Records for this task:
___
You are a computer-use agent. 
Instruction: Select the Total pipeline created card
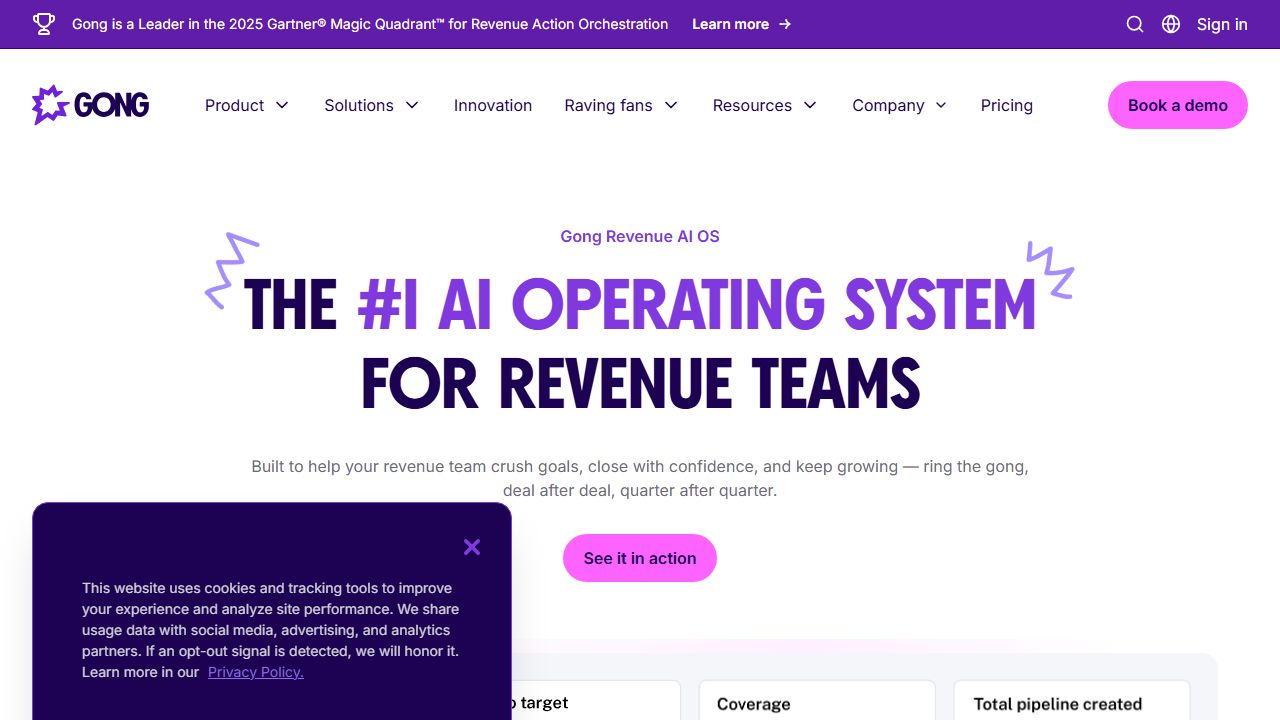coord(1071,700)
___
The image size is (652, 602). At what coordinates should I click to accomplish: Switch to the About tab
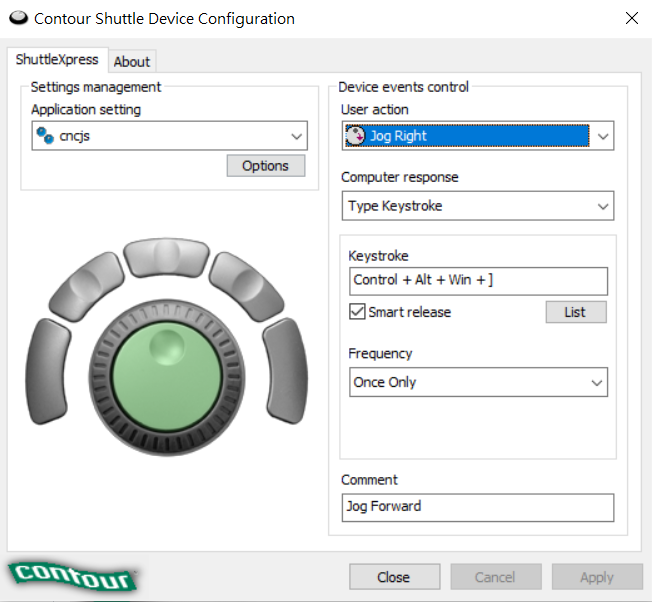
___
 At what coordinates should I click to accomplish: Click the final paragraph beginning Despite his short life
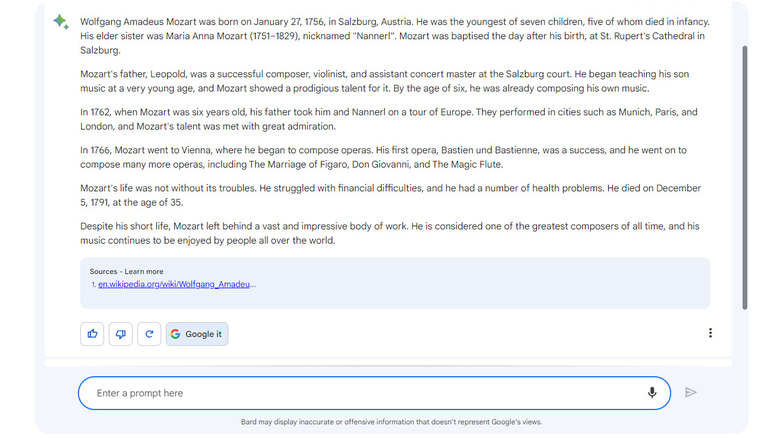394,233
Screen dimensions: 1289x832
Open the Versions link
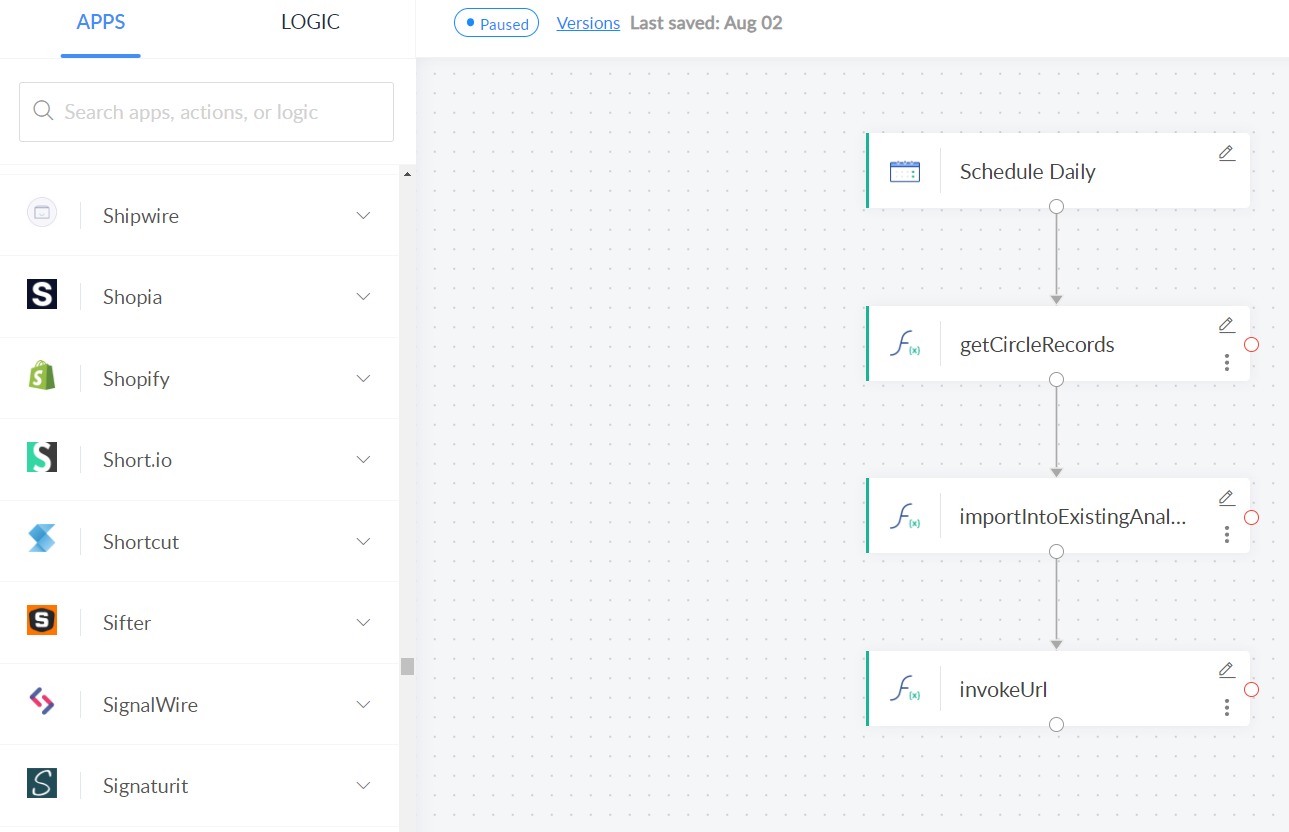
___
What to produce: Swap "Versions" for "Releases" in the data, starting with the line with "At what coordinates should I click to accomplish: Click" and going on through the line with "Open the Versions link". Write out only those lines with nothing else changed, and leave the pictures out.

Solution:
 At what coordinates should I click to accomplish: Click the final paragraph beginning Despite his short life
394,233
Screen dimensions: 1289x832
Open the Releases link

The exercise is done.